- Born: 1855 or 1856 Ménil sur Saulx, France
- Died: September 16, 1930 Bangalore, India

= Martial Paillot =

French Roman Catholic missionary (1855 or 1856-1930)

Father Martial Jean Baptiste Paillot (born 1855 or 1856; died September 16, 1930) was a French Roman Catholic missionary, history professor and parish priest. He served as a missionary in Pondicherry, India for 44 years.

==Early life==
Paillot was born in Ménil sur Saulx, France, the second in a family of ten children (four of whom died at a young age). (Sources differ as to his date of birth, either 1855 or 1856 are given). Little is known about his youth. His younger brother described him as very studious, sporty, with a combative nature.

He studied at the Minor and Major Seminary in Verdun, and ordained as a priest on June 30, 1881.

He worked as a history professor at the Minor Seminary in Verdun for two years, then became a vicar in Montmédy, then entered the Foreign Missions Seminary (Séminaire des Missions Étrangères) in Paris in 1885. After spending a year there he was posted to the mission in Pondicherry, India, where he lived for the rest of his life. During his first years there a brother and his mother died.

==Life in India==
He arrived in Pondicherry in 1886 and was named the vicar of the Our Lady of Angels Church in July 1887. He was temporarily assigned to the Colonial College in 1894 while its director returned to France due to health concerns; when the director returned in 1885, Father Paillot returned to Our Lady of Angels. He developed malarial fever, which put his life in danger and necessitated a change in climate.
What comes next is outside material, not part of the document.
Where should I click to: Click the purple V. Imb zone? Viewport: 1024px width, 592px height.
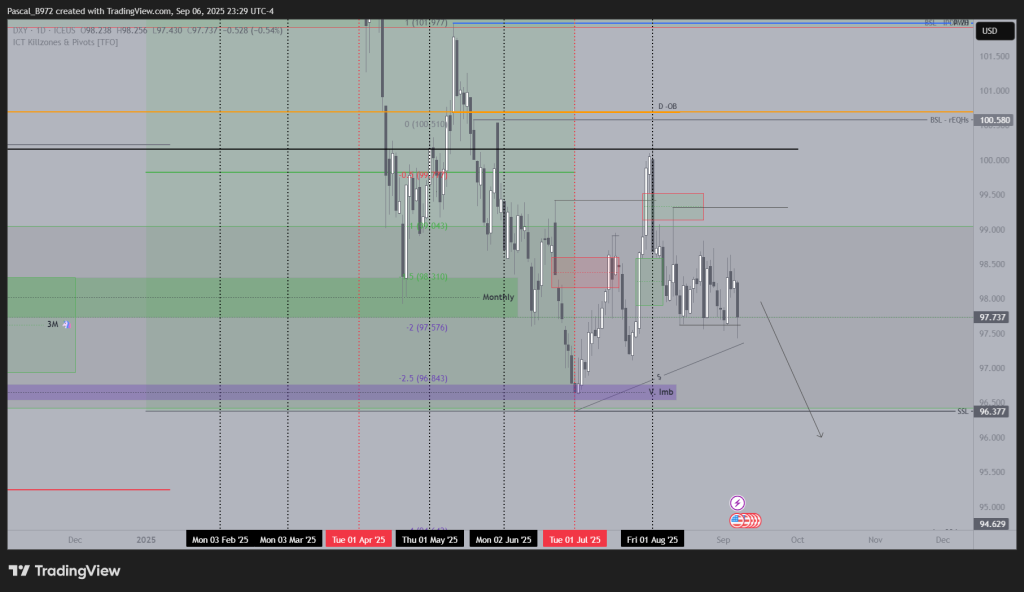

He was sent to the mountains of Ceylon. Working in Kandy as secretary for Mgr. Zaleski, the apostolic delegate in India, his health slowly improved, and he followed the Monsignor to his various apostolic wanderings in India for about a year. He returned to Pondicherry in 1926, again serving as vicar at Our Lady of Angels. When the parish priest retired, he took over the position.

==Final years==
From 1929 his health began to decline. He suffered from frequent malaise and vomiting, with an old lymphangitis worsening and his legs weakening. He was sent to Saint Martha’s Hospital in Bangalore on August 23, 1930, where he died on September 16.

An article in La Croix on November 26, 1931, introduced him to the French public, with title "The body of a French missionary is found intact after a long stay in the ground, exactly from September 16, 1930, to October 18, 1931". It mentions that he was buried in Bangalore and had a funeral in Pondicherry. The article says that when his body was exhumed, the people present expected to find nothing but bones. The wooden coffin had been eaten by termites, but the body was not terribly damaged with little odor; the skin had taken a coppery hue. His body was taken to Pondicherry on October 19, where he was given a funeral and buried at the church.